## SELECTED EXTRACT

########################################

Use this decision tree to select the most appropriate anomaly calculation method for your research:

.. code-block:: text

   ┌─────────────────────────────────────────────────────────────────────┐
   │ Anomaly Method Selection Decision Tree                              │
   ├─────────────────────────────────────────────────────────────────────┤
   │                                                                     │
   │ Need full time series? ──No──> SHIFTING BASELINE                    │
   │         │                       (most accurate, shortens data by    │
   │        Yes                       window_year_baseline years)        │
   │         │                                                           │
   │         ├─> Remove trends? ──No──> FIXED BASELINE                   │
   │         │         │                 (keeps trends in anomaly)       │
   │         │        Yes                                                │
   │         │         │                                                 │
   │         │         └──> Need efficiency? ──Yes──> DETREND HARMONIC   │
   │         │                      │                  (fast, biased)    │
   │         │                     No                                    │
   │         │                      │                                    │
   │         │                      └──> DETREND FIXED BASELINE          │
   │         │                           (accurate detrending)           │
   └─────────────────────────────────────────────────────────────────────┘


Anomaly Methods
---------------

**Harmonic Detrending** (``detrend_harmonic``):

* Detrends with an OLS 6+ coefficient model (mean, annual & semi-annual harmonics, and arbitrary polynomial trends)
* **Best for**: Datasets with linear trends, operational monitoring
* **Pros**: Fast & memory efficient
* **Cons**: Does not capture phenological shifts and non-harmonic seasonal variability. Strongly biases certain statistics.

########################################

## DATASET EXCERPT

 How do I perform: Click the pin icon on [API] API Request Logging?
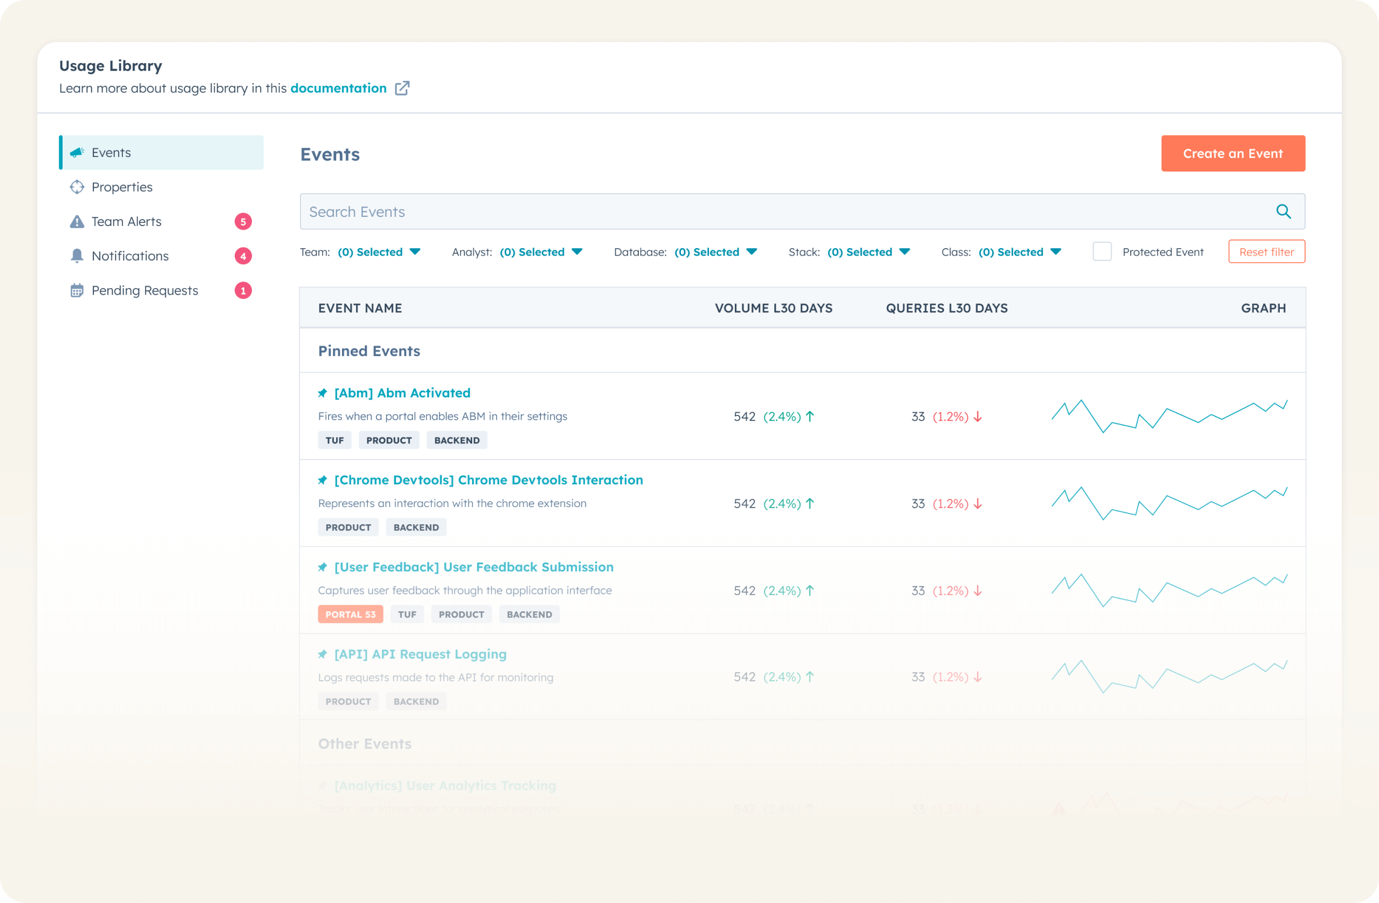click(x=323, y=653)
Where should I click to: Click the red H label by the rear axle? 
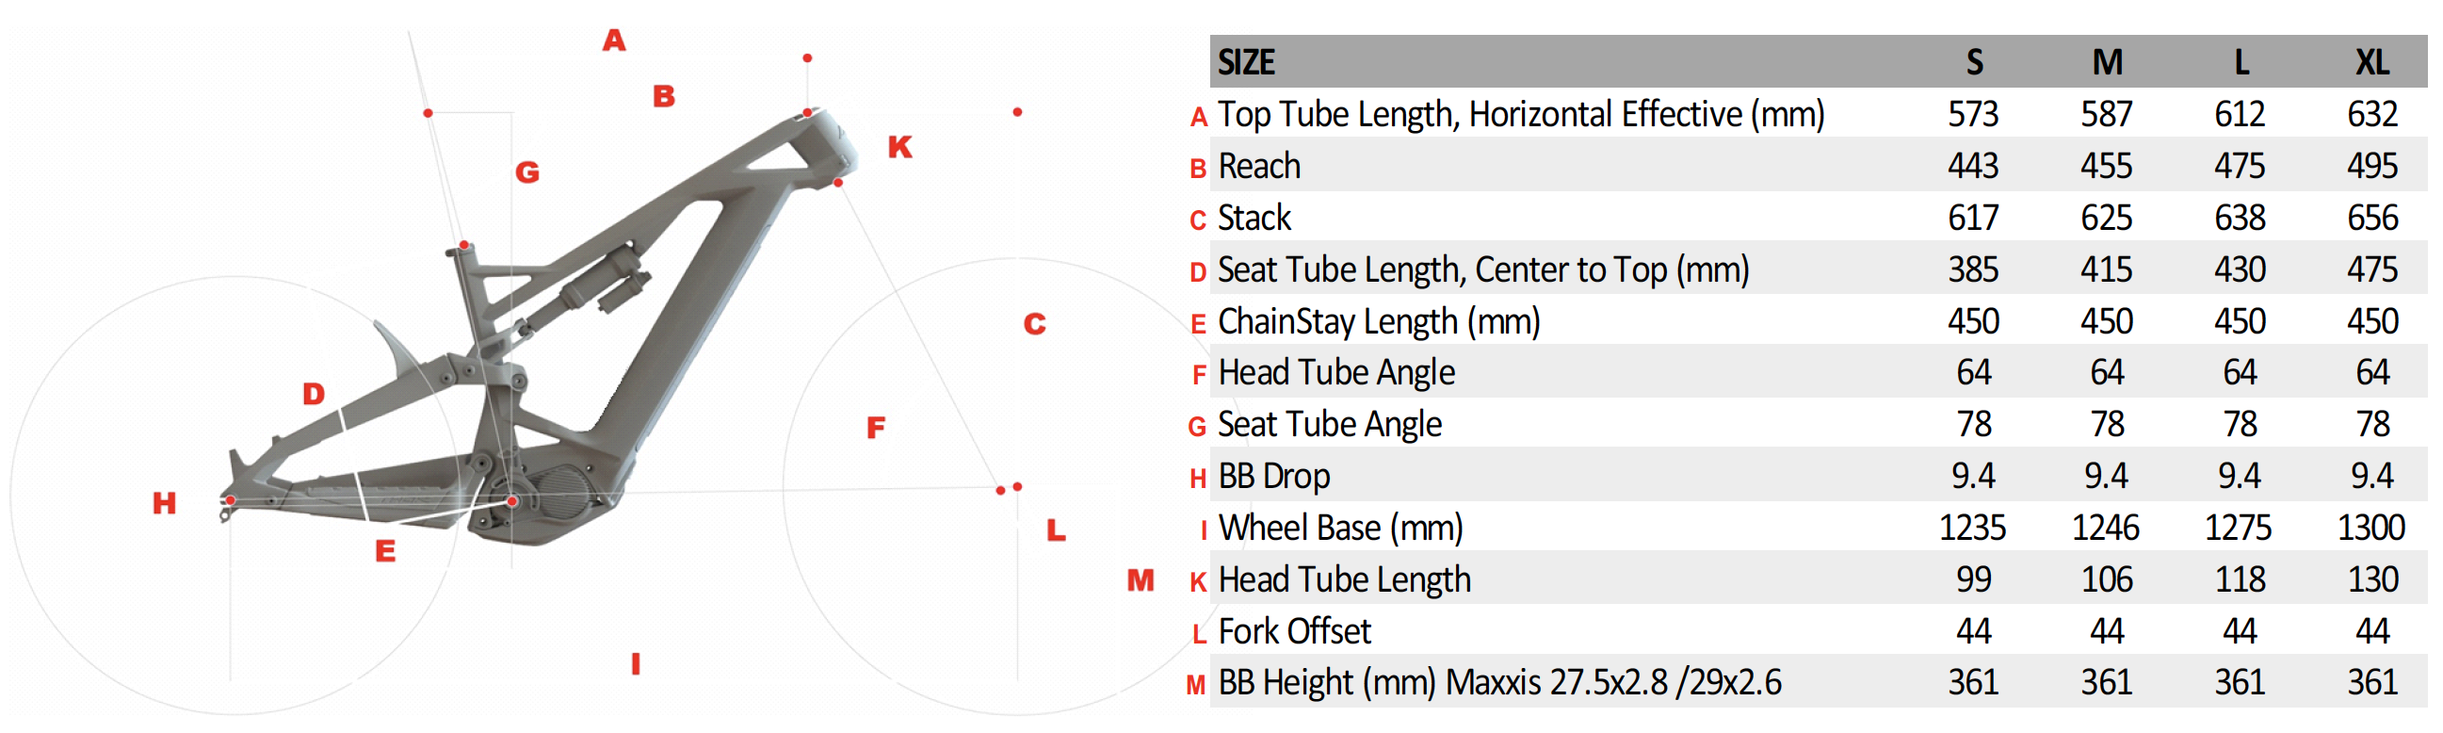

########################################

## WHAT IS ASKED
Please copy the anomaly calculation passage word for word, starting with "Anomaly Methods" and going on through "biases certain statistics.".

## COMPLETED TASK
Anomaly Methods
---------------

**Harmonic Detrending** (``detrend_harmonic``):

* Detrends with an OLS 6+ coefficient model (mean, annual & semi-annual harmonics, and arbitrary polynomial trends)
* **Best for**: Datasets with linear trends, operational monitoring
* **Pros**: Fast & memory efficient
* **Cons**: Does not capture phenological shifts and non-harmonic seasonal variability. Strongly biases certain statistics.